Como ocurrió con El Estudiante (2011), El Candidato quiere ser una película al mismo tiempo concreta y abstracta. Es decir, alude a nuestra realidad histórica, pero sus protagonistas no se identifican con ninguna posición o partido. Ambas critican nuestro presente de grietas y diferencias irreconciliables, pero sus argumentos pierden fuerza porque nunca apuntan a nadie en especial. Por eso sus títulos comparten la misma estructura: el estudiante y el candidato son seres indeterminados, difusos. Son la función que cumplen.La comedia de Daniel Hendler –que en este caso cumple los roles de director y guionista, como en Norberto apenas Tarde (2010)– es divertida y liviana. Todos los actores están en sintonía con el tono y el ritmo de la película, y el guión es ligero y económico. No hay un solo minuto aburrido. Su único problema es uno de los más graves que hay: la falta de ambición.
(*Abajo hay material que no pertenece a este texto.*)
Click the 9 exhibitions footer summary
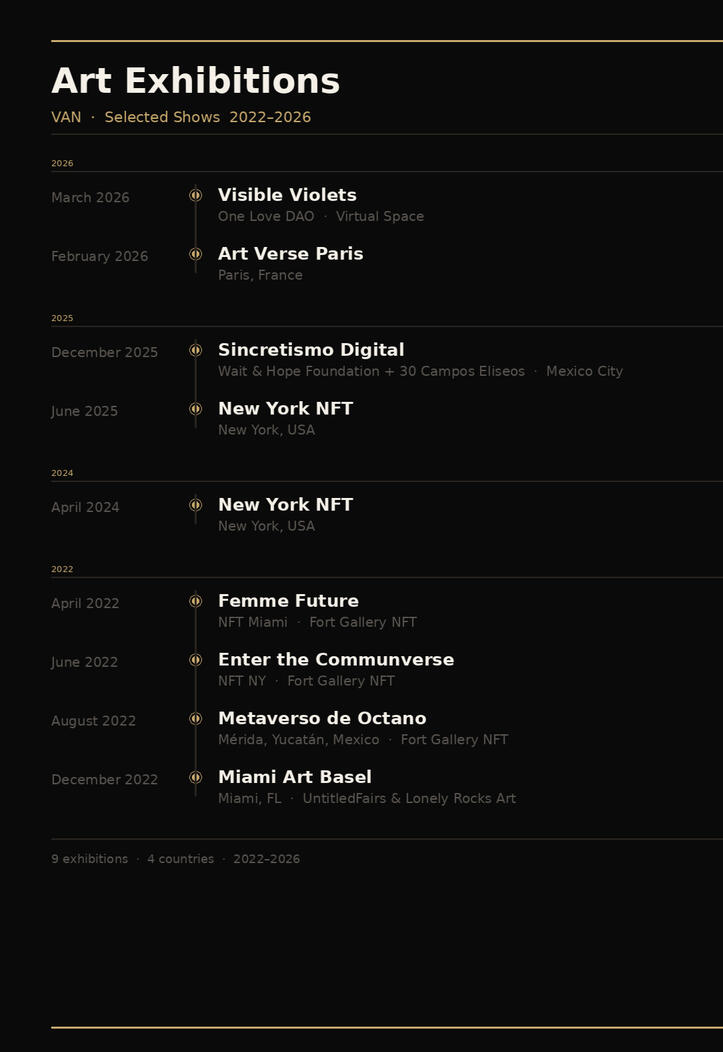This screenshot has height=1052, width=723. (90, 859)
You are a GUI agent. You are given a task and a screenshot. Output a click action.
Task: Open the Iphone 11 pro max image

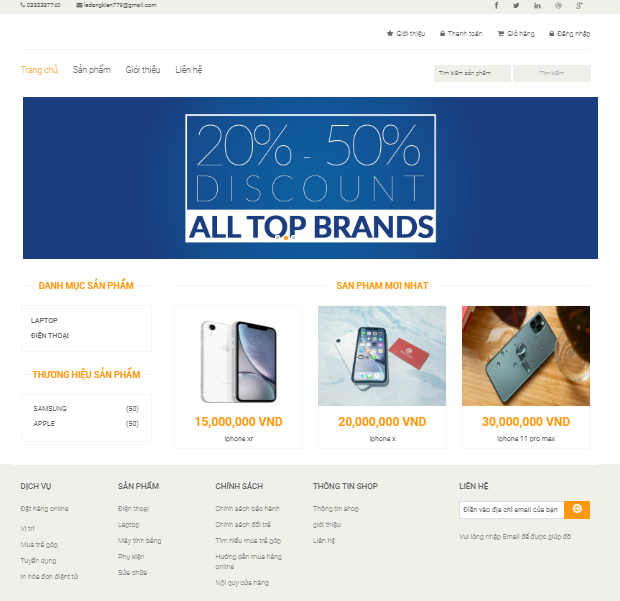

Hendler, es cierto, indaga justamente en la imprecisión de su propio personaje, un empresario con problemas de identidad, que no sabe si es de izquierda o derecha, aunque suponemos imposible la primera opción. Nos recuerda a cierto presidente hijo de un ejecutivo nacionalizado argentino. Pero el análisis político e ideológico no avanza más allá de estas resonancias. Es un film demasiado amable.
Los primeros minutos son auspiciosos. Martín Marchand (Diego De Paula) quiere lanzar su candidatura, pero para lograrlo deberá alejarse de la figura de su padre y comprobar que no es solamente un niño mimado nacido en una cuna de oro. A su alrededor hormiguean asesores, técnicos, músicos, creativos y un diseñador gráfico, Mateo (Matías Singer). Ellos son los encargados de armarle una identidad al candidato. Estos primeros tramos son los más potentes: vemos cómo se construye al político, con qué símbolos se lo identifica, con qué liviandad el mismo empresario plantea ocupar algún –o cualquier– extremo del espectro político.
Pero la trama se pierde por las ramas menos interesantes. Descubrimos a unos “naturalistas” infiltrados, que sabotean la campaña de Martín para protestar los negocios inescrupulosos de la familia Marchand, poco amiga del medio ambiente. Pero el terrorismo informático de los espías se convierte en una excusa para generar un conflicto dramático. Las idas y vueltas de los personajes en la casona de campo donde transcurre la acción, y la suma de malentendidos e infortunios que determinan sus destinos, se devoran cualquier planteo político. El resultado es más parecido a Mi Primera Boda(2011) que a La règle du jeu (1939), la clásica farsa de Jean Renoir que se ganó el oprobio de la burguesía francesa de su época. El Candidato nunca apunta tan alto. Más que volcarnos a la reflexión nos hace pasar un buen rato. No está mal y es muy entretenida, pero es una oportunidad perdida.